Closed Inglezos closed 3 years ago

Inglezos commented 3 years ago

Summary of this new feature

I see that there is a jpn_map() method that shows colored Japan prefecture map and I see in the kaggle notebook that there is the following code in order to plot the map for the Infected cases for example:

df = jpn_pref_df.copy()
df["Infected"] = df["Positive"] - df["Discharged"] - df["Fatal"]
df = df.pivot_table(
    index="Date", columns="Prefecture", values="Infected", aggfunc="last"
)
jpn_i_df = df.sort_values(by=df.index[-1], axis=1, ascending=False)
cs.line_plot(
    jpn_i_df.iloc[:, :10],
    "top 10 prefectures in Japan: Infected cases over time",
    y_integer=True
)
  1. This japan map method shall be reworked to accept as input the desired variable to plot as colored map, from the variables set [Confirmed, Infected, Fatal, Recovered] (only for the current value) (the number of prefectures will be an extra argument, i.e. top 5 in population).

  2. Similar method shall be created for China provinces (the number of provinces will be an extra argument, i.e. top 5 in population).

  3. Similar method shall be created for USA states (the number of states will be an extra argument, i.e. top 5 in population).

  4. A general method shall be created for global colored map that will show the current variables set, for example show_global_map("Confirmed") which will show a global colored map for the currently total confirmed cases.

lisphilar commented 3 years ago

I created jpn_map() function when I did not have this GitHub repository, and pasted this function here for version 1.0.0 or early release. After that, I did not maintenance it.

Yes, it will be great to create visualization methods/functions with map etc. We did not have time to enhance visialization tools without .line_plot() function, but it is required to understand datasets more deeply.

lisphilar commented 3 years ago

Useful packages for map/animation:

Inglezos commented 3 years ago

Do you think this is achievable for v2.15.0 release or does this include a lot of effort? I am not familiar with the map/animation packages, but if you want I could assist you, I will have some time in the weekend.

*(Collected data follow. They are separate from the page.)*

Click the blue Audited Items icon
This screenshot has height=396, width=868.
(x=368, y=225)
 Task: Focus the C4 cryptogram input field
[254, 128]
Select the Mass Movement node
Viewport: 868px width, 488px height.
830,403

lisphilar commented 3 years ago

Thank you. Because this issue needs a lot of effort, I will move this issue to v2.16.0 release milestone. I think we will create some classes for the enhanced plotting system, including line plot (new issue) and maps. We have line_plot() function, but this has too many arguments for users to controll effectively.

So, it will be better

I plan to release v2.15.0 on 17Jan2021, but it could be on 16Jan2021 if we will complete the issues.

lisphilar commented 3 years ago

Cartopy package will be useful to add values at country/province level data as points. https://scitools.org.uk/cartopy/docs/latest/gallery/eyja_volcano.html#sphx-glr-gallery-eyja-volcano-py

Geo data (latitude and longitude) could be retrieved from COVID-19 Data Hub.

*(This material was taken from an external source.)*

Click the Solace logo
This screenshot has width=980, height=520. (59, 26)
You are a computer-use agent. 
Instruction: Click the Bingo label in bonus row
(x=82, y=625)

lisphilar commented 3 years ago

@rebeccadavidsson , Do you have any ideas regarding data visualization with global map and province level map?

Inglezos commented 3 years ago

I am adding here also my first attempt at this: https://colab.research.google.com/gist/Inglezos/765656e5727569d907a9f26239e486e1/covsirphy_plot_colored_maps_dev.ipynb

I hope this to be useful for development. I focused on global data, but I guess province/state level would be easy, I didn't have time to try this as well. Also reworks need to be done in legend format and missing data display. Titles must be included.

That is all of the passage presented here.